Arthroscopic assisted treatment of distal radius fractures and concomitant injuries

Tobias Kastenberger  1 Peter Kaiser  1 Gernot Schmidle  1 Peter Schwendinger  2 Markus Gabl  1 Rohit Arora  3
Affiliations
Review

Arthroscopic assisted treatment of distal radius fractures and concomitant injuries

Tobias Kastenberger et al. Arch Orthop Trauma Surg. 2020 May.

Abstract

Wrist arthroscopy is mainly used to assist fracture reduction and fixation and to diagnose and treat concomitant injuries mainly to the scapholunate (SL), lunotriquetral (LT) ligament and the triangular fibrocartilage complex (TFCC).

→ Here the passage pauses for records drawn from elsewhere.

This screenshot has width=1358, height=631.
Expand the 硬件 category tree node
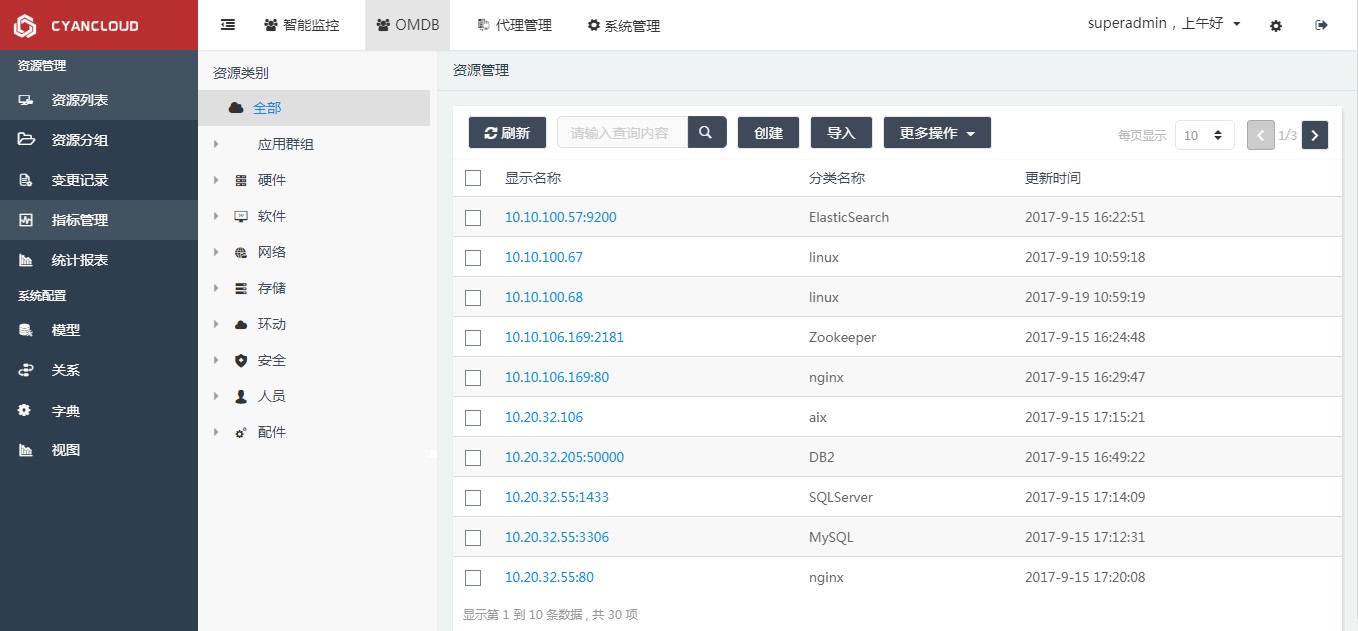216,180
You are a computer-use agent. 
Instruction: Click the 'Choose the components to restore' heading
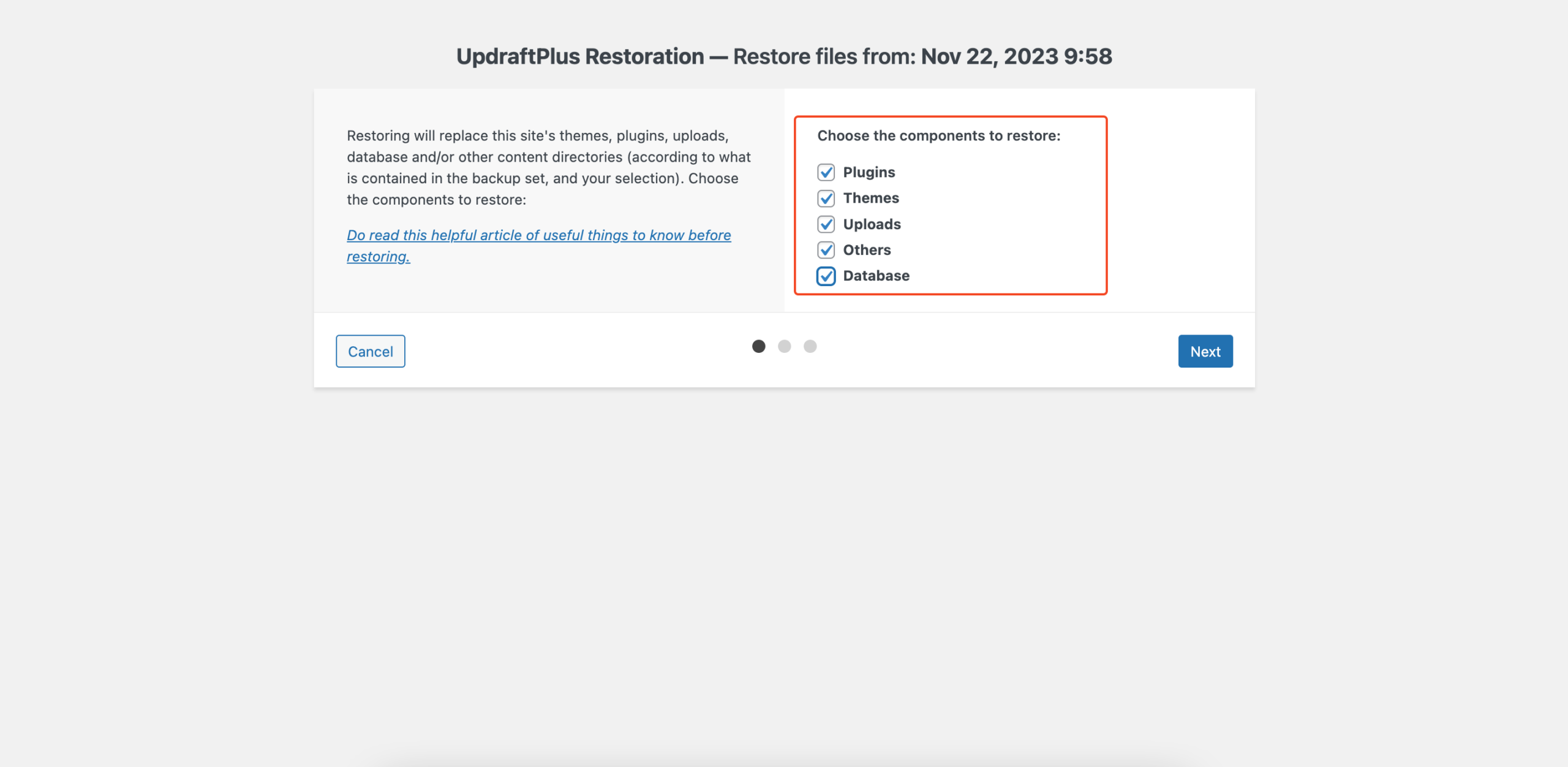tap(938, 135)
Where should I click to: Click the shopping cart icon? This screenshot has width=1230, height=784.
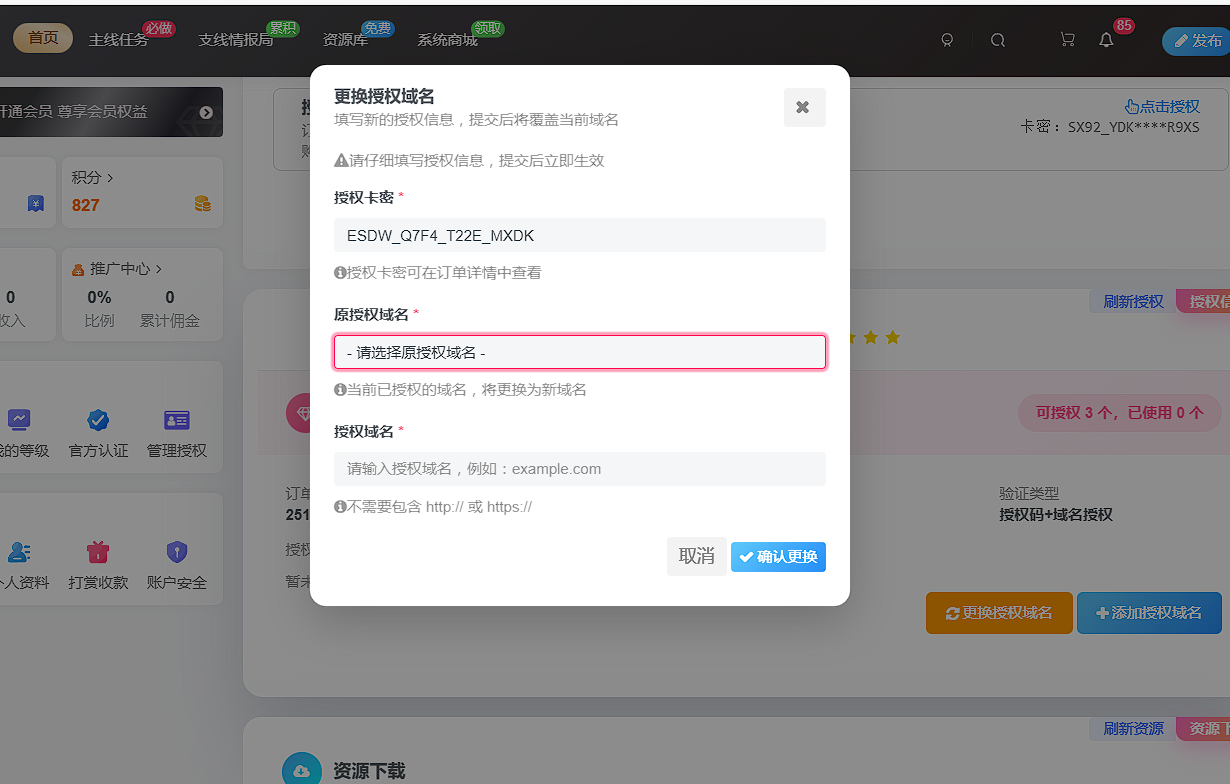[x=1067, y=38]
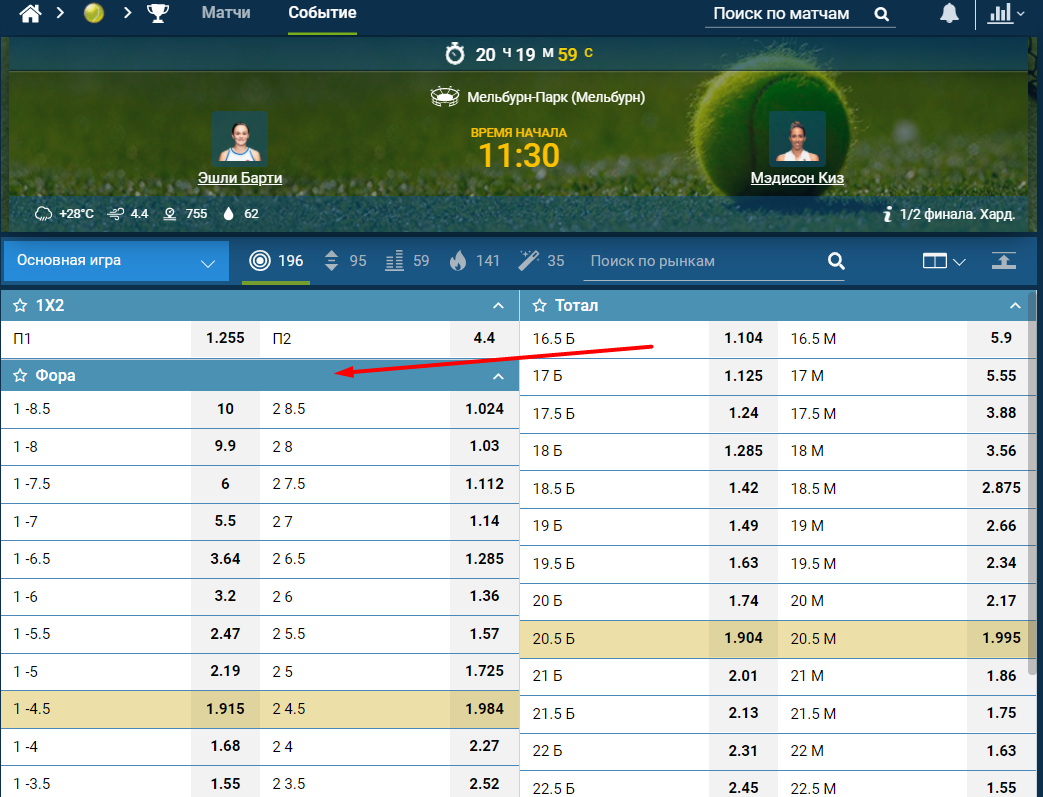Open the tennis ball sport icon
The image size is (1043, 797).
(94, 13)
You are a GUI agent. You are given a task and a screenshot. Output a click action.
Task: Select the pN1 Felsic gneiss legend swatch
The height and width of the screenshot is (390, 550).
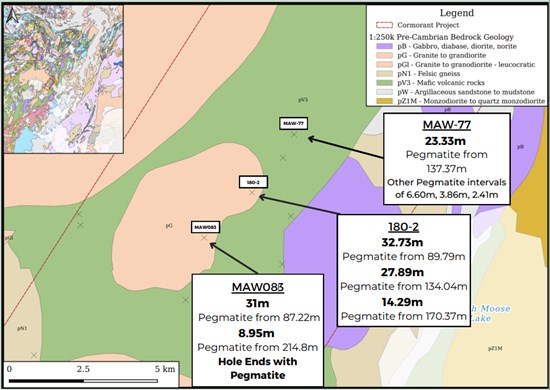point(384,74)
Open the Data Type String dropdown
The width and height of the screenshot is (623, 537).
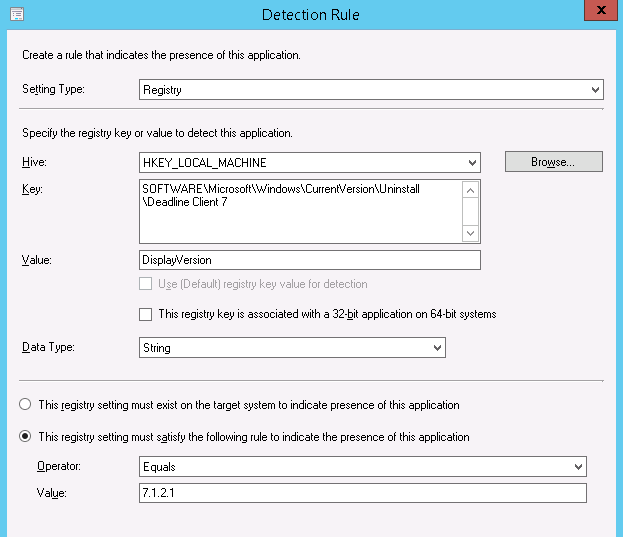(x=292, y=348)

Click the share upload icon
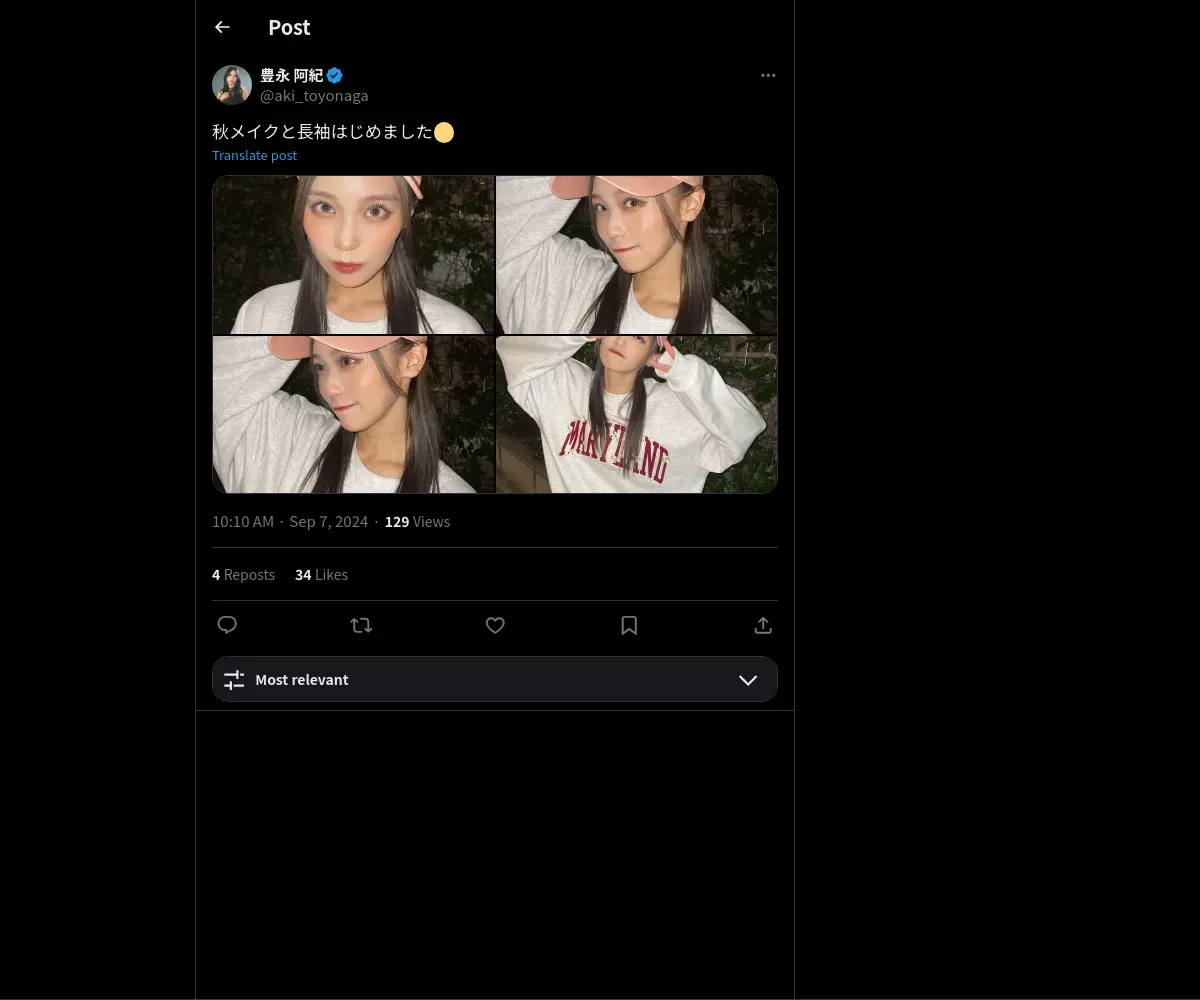763,625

Arthroscopy is beneficial in improving anatomical reduction of fracture steps and gaps in intra-articular distal radius fractures (DRFs). Yet, the literature that the functional outcome correlates with the use of arthroscopy, is limited. Non-surgical treatment and immobilization is recommended for Geissler grade I-III Sl-ligament injuries, while open reduction, ligament suture and/or K-wire pinning is mandatory for complete ligament tears according to Geissler grade IV. This manuscript describes the current literature and gives insight into the authors' opinions and practice.

Keywords: Arthroscopic treatment; Concomitant injuries; Distal radius fracture; Injury; Intrinsic ligament.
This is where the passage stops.